> **Exercise details**:
Write out the lines of the material below exactly, beginning at the line with "[switch] (248, 1284)" and stopping after the line with "Оформить заказ (158, 573)", and leave out the pictures.

> **Dataset entries**:
◇ ◇ ◇ ◇
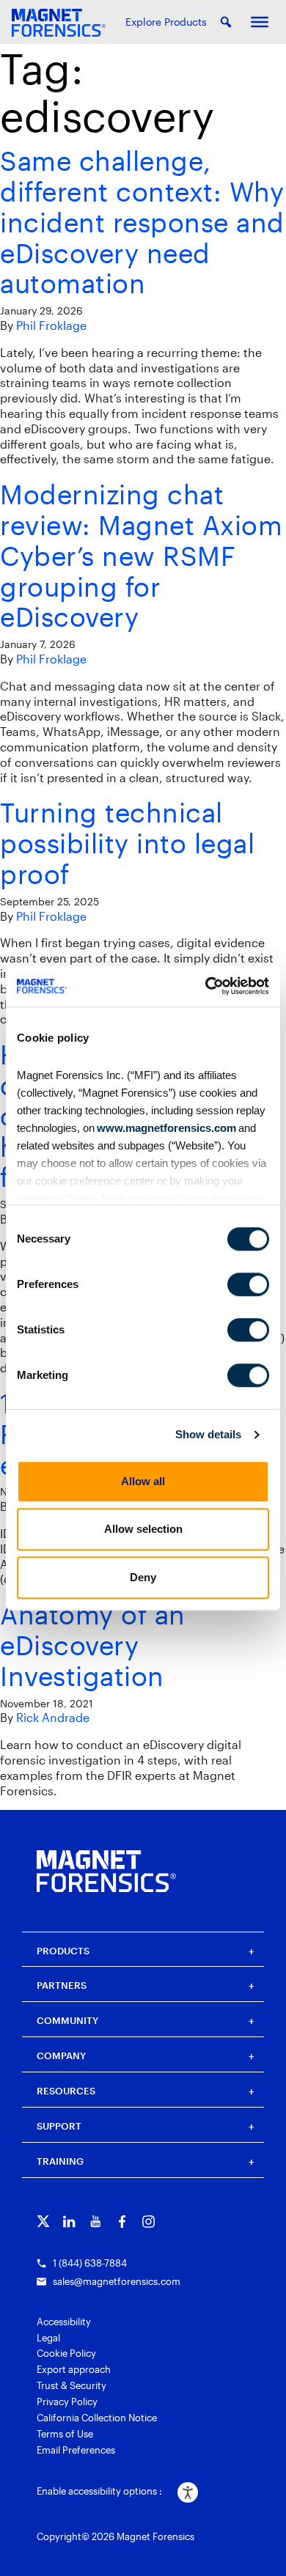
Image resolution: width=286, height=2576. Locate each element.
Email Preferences (76, 2450)
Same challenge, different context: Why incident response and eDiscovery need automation (142, 221)
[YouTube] (95, 2221)
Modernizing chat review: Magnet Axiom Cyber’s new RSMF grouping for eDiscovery (141, 555)
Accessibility (64, 2321)
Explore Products (166, 21)
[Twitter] (43, 2221)
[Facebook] (122, 2221)
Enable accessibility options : (99, 2491)
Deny (143, 1577)
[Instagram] (148, 2221)
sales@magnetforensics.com (116, 2281)
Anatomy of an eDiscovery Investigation (93, 1644)
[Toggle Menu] (259, 22)
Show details (208, 1434)
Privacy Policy (67, 2401)
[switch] (248, 1284)
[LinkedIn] (69, 2221)
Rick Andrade (52, 1717)
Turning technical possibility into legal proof (127, 842)
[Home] (106, 1870)
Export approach (74, 2369)
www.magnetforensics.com (165, 1128)
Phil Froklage (51, 325)
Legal (48, 2338)
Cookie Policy (66, 2353)
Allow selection (143, 1529)
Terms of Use (65, 2434)
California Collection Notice (97, 2418)
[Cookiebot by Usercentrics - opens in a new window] (205, 986)
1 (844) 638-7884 (90, 2263)
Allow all (143, 1481)
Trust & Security (71, 2385)
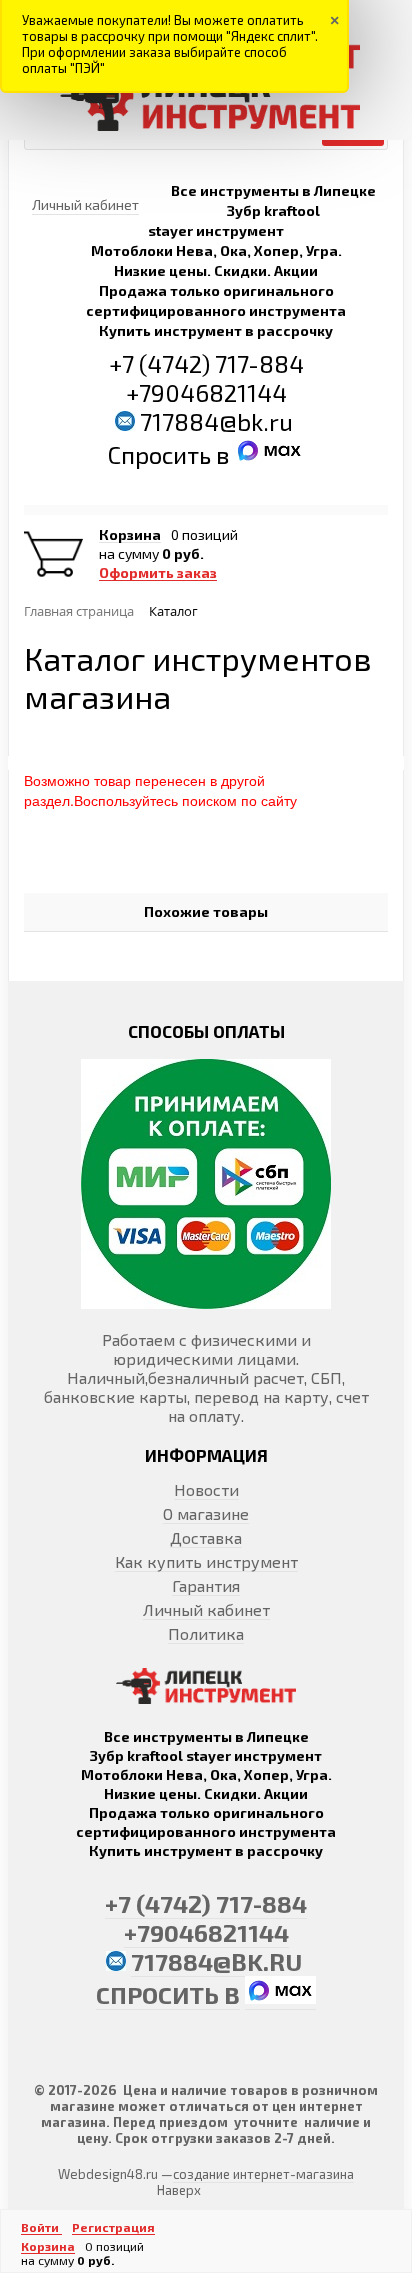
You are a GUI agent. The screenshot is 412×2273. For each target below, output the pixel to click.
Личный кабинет (206, 1609)
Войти (41, 2227)
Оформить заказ (158, 573)
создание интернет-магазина (263, 2174)
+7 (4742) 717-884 (206, 363)
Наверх (179, 2190)
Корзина (130, 535)
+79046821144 (206, 392)
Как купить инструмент (206, 1561)
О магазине (206, 1513)
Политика (206, 1633)
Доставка (206, 1537)
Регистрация (113, 2227)
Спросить (162, 454)
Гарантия (206, 1585)
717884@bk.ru (216, 421)
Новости (206, 1489)
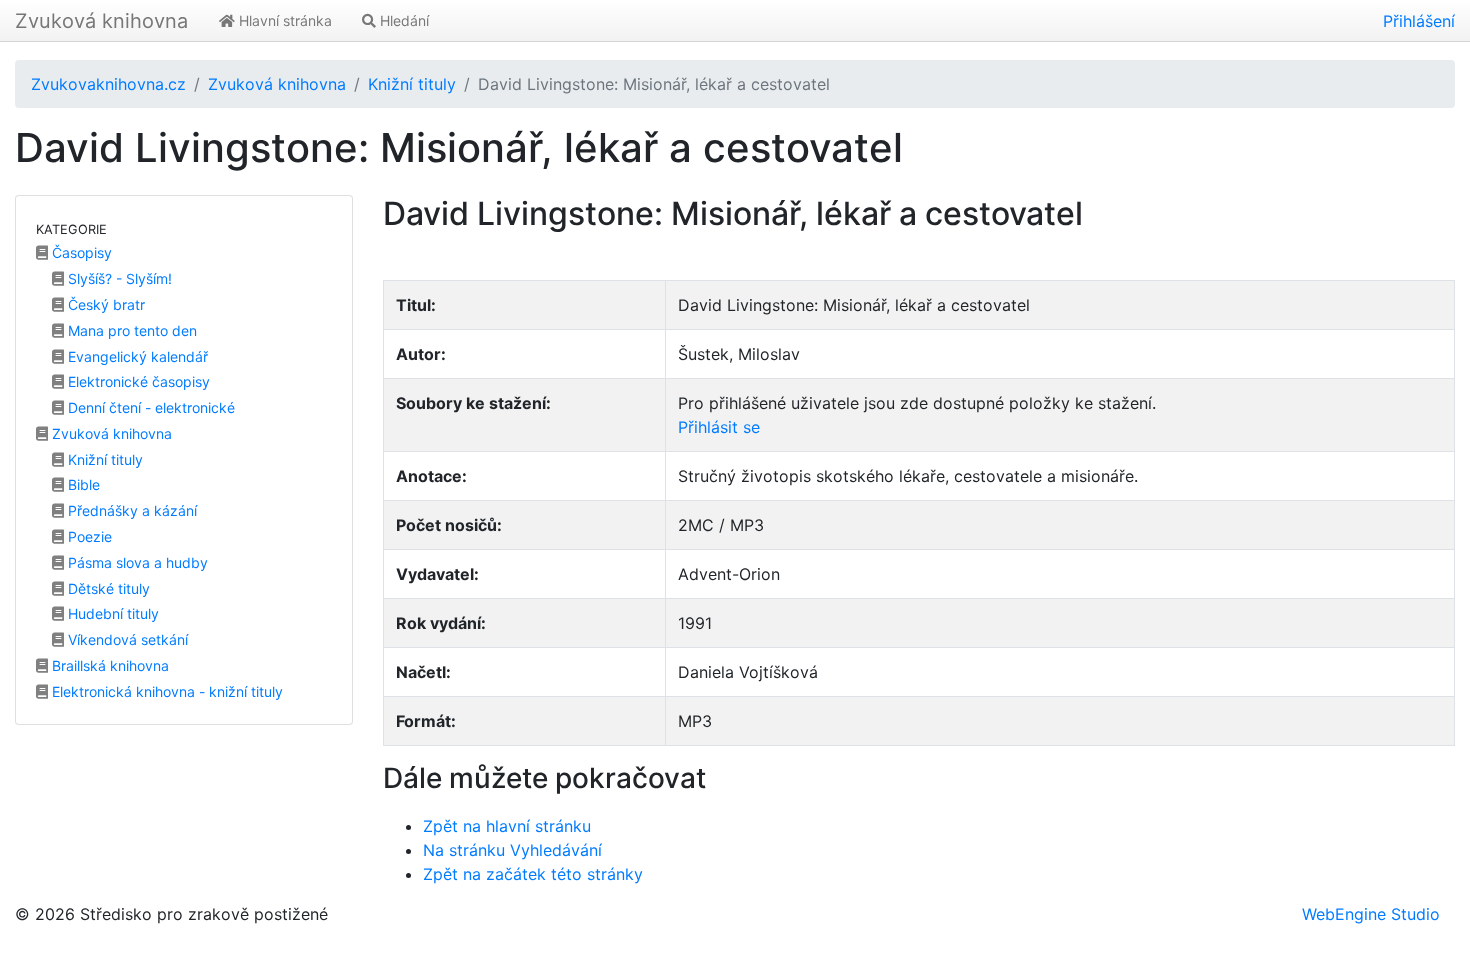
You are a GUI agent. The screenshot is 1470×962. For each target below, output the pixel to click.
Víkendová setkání (126, 639)
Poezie (88, 536)
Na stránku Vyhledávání (512, 850)
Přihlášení (1419, 21)
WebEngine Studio (1371, 914)
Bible (82, 484)
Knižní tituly (412, 84)
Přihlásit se (719, 427)
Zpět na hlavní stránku (507, 826)
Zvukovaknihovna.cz (108, 84)
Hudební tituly (111, 613)
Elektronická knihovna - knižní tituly (165, 691)
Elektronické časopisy (137, 381)
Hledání (402, 20)
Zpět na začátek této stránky (533, 874)
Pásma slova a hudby (136, 562)
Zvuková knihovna (101, 21)
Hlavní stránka (283, 20)
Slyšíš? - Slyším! (118, 278)
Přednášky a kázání (130, 510)
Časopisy (80, 252)
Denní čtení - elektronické (149, 407)
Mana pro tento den (130, 330)
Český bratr (104, 304)
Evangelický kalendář (136, 356)
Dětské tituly (107, 588)
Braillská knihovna (108, 665)
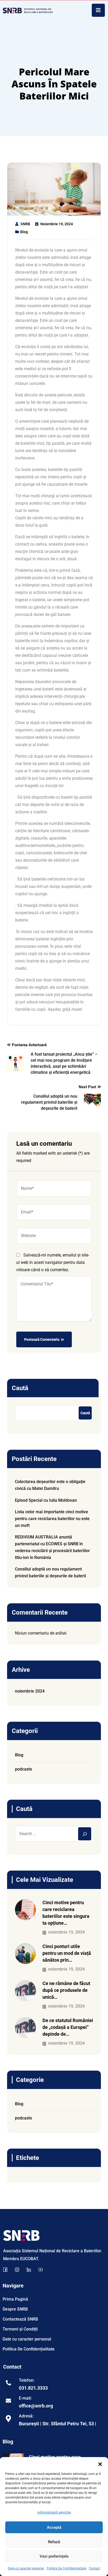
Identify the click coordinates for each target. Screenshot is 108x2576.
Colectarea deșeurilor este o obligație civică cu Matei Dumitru (50, 1485)
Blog (24, 232)
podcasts (23, 1769)
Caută (20, 1388)
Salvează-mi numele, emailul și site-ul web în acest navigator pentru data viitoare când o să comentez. (52, 1262)
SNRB (25, 224)
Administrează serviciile (54, 2512)
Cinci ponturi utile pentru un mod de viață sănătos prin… (66, 1953)
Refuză (54, 2542)
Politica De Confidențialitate (66, 2568)
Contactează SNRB (20, 2319)
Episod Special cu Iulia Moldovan (46, 1500)
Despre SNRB (15, 2309)
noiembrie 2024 (30, 1691)
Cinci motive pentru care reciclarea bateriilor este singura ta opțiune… (65, 1913)
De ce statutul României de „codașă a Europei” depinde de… (67, 2027)
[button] (100, 2463)
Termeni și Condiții (20, 2329)
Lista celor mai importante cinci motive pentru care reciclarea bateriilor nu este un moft (52, 1518)
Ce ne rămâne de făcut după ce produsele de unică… (66, 1990)
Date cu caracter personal (26, 2568)
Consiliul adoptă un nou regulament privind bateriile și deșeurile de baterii (50, 1572)
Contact (94, 2568)
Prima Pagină (15, 2299)
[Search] (84, 1833)
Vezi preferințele (54, 2556)
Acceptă (54, 2527)
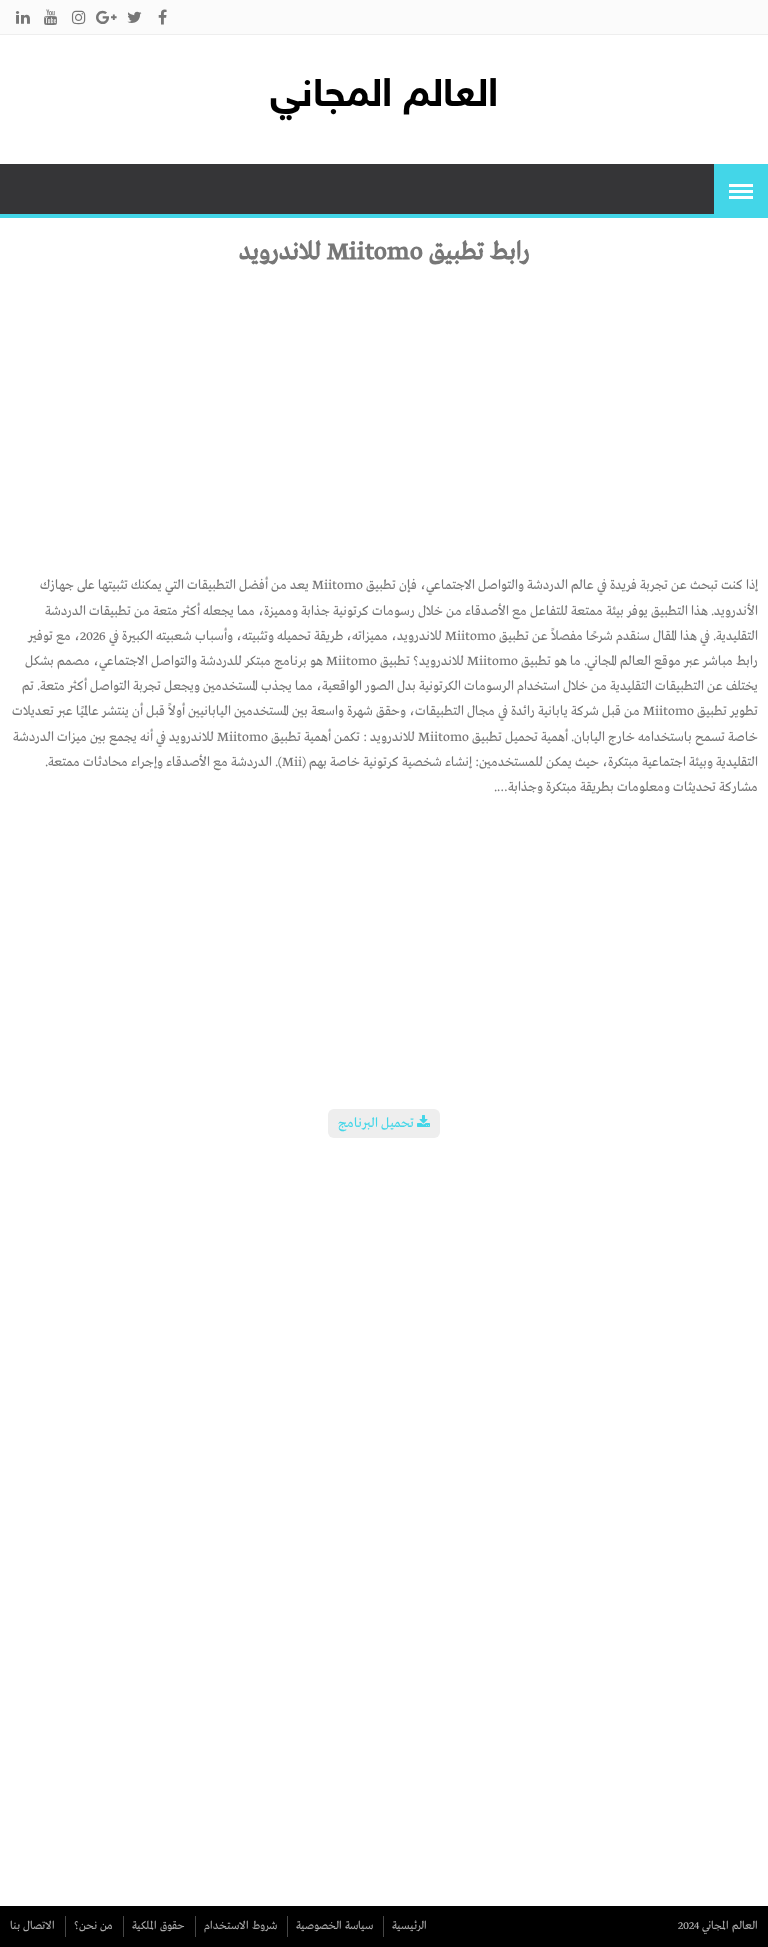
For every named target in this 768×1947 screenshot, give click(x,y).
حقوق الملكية (158, 1926)
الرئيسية (409, 1926)
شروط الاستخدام (240, 1926)
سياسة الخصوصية (334, 1926)
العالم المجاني (384, 97)
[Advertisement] (384, 408)
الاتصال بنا (32, 1926)
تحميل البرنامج (377, 1123)
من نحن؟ (93, 1926)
◇ ◇ ◇ ◇
> **Result of this exercise**:
[switch] (248, 1284)
[LinkedIn] (69, 2221)
Rick Andrade (52, 1717)
Turning technical possibility into legal proof (127, 842)
[Home] (106, 1870)
Export approach (74, 2369)
www.magnetforensics.com (165, 1128)
Phil Froklage (51, 325)
Legal (48, 2338)
Cookie Policy (66, 2353)
Allow selection (143, 1529)
Terms of Use (65, 2434)
California Collection Notice (97, 2418)
[Cookiebot by Usercentrics - opens in a new window] (205, 986)
1 (844) 638-7884 (90, 2263)
Allow all (143, 1481)
Trust & Security (71, 2385)
You are a GUI agent. The screenshot is 412×2273. For each target below, output the pixel to click.
Личный кабинет (206, 1609)
Войти (41, 2227)
Оформить заказ (158, 573)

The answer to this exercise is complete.